Formal Guarantees¶
This page explains the verification properties that nim-typestates provides and how they relate to formal methods concepts.
Correctness by Construction¶
nim-typestates implements a form of correctness by construction: rather than testing for state machine violations at runtime, the type system makes them impossible to express.
The Nim compiler acts as a verifier. If compilation succeeds, the program has been proven to contain no invalid state transitions.
What is Verified¶
Temporal Safety¶
Standard type systems verify data safety: a variable declared as int
cannot be used as a string. Typestates extend this to temporal safety:
an object in state Closed cannot be used where state Open is required.
This prevents a class of bugs where operations are called in the wrong order or on objects in invalid states.
Protocol Adherence¶
Each {.transition.} proc is checked against the declared state graph.
The compiler rejects any proc that:
- Takes a state type not registered in a typestate
- Returns a state not reachable from the input state
- Implements an undeclared transition
State Exclusivity¶
Distinct types ensure an object cannot satisfy multiple state types
simultaneously. The type Closed is incompatible with Open at the
type level, not just the value level.
Limitations¶
Specification Correctness¶
The compiler verifies that code follows the declared state machine. It does not verify that the state machine correctly models the intended protocol.

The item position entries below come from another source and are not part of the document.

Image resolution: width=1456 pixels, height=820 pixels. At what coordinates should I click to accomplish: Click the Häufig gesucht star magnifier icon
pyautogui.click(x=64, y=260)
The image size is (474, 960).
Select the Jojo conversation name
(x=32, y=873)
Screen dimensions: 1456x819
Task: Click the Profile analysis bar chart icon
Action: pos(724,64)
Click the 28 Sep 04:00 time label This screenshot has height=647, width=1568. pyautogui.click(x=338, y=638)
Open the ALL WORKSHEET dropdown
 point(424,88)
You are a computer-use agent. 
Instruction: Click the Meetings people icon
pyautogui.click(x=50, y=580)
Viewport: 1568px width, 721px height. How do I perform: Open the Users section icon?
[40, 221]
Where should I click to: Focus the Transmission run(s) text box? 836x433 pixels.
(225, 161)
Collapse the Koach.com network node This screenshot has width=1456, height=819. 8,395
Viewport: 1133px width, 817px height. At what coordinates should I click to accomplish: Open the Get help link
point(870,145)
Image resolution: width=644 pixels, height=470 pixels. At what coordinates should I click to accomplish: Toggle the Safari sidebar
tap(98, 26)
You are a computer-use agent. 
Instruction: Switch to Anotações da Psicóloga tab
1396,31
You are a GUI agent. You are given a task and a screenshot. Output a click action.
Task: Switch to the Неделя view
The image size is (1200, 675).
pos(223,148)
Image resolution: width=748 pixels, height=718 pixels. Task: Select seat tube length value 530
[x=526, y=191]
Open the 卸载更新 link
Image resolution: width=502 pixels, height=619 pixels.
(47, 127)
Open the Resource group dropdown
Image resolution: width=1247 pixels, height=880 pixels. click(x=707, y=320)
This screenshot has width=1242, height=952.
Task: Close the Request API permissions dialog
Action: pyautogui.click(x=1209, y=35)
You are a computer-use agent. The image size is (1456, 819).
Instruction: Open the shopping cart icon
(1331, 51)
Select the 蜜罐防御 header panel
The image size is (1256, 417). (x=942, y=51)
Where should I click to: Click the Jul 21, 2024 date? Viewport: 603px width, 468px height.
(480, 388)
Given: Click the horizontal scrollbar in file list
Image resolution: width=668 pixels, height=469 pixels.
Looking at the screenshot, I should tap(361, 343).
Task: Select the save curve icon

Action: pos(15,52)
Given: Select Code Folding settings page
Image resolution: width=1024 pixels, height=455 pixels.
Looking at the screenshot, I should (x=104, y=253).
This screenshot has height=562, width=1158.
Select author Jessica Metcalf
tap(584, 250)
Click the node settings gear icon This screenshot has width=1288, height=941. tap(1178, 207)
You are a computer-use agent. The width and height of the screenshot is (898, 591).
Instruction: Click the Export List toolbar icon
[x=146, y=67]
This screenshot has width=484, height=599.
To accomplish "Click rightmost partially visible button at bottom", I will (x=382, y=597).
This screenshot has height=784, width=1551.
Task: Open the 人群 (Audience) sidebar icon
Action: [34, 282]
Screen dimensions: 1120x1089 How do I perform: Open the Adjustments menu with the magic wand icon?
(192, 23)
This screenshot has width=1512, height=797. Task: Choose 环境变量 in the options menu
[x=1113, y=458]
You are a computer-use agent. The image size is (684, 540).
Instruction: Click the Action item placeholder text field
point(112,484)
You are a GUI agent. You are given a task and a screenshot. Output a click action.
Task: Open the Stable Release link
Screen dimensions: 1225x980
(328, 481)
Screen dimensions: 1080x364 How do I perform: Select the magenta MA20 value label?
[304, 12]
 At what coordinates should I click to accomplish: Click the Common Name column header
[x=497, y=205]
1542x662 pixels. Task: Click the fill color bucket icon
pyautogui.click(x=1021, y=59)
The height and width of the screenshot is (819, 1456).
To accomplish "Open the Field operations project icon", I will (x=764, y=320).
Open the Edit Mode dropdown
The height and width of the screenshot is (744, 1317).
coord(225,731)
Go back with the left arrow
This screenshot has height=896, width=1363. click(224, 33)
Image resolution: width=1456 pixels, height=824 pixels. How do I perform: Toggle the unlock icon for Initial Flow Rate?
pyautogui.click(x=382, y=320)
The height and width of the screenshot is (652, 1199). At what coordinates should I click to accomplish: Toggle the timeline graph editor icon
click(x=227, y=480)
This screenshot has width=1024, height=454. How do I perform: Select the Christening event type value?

If the specification is wrong, the implementation will be "correctly wrong."
Functional Correctness¶
Typestates verify when operations can be called, not what they do.
A {.transition.} proc from Closed to Open is verified to be callable
only on Closed values and to return Open values. The proc body itself
is not verified.
Runtime Behavior¶
Typestates operate at compile time. Runtime properties such as performance, memory safety, or exception behavior are outside their scope.
For guidance on modeling errors as states rather than exceptions, see Error Handling.
Comparison to Full Formal Verification¶
| Aspect | nim-typestates | Full Formal Methods (TLA+, Coq) |
|---|---|---|
| What is verified | Protocol adherence | Functional correctness |
| Verification method | Type checking | Theorem proving |
| Effort required | Automatic | Manual proofs |
| Typical use | Application protocols | Safety-critical systems |
nim-typestates occupies a practical middle ground: stronger guarantees than testing, lower cost than full formal verification.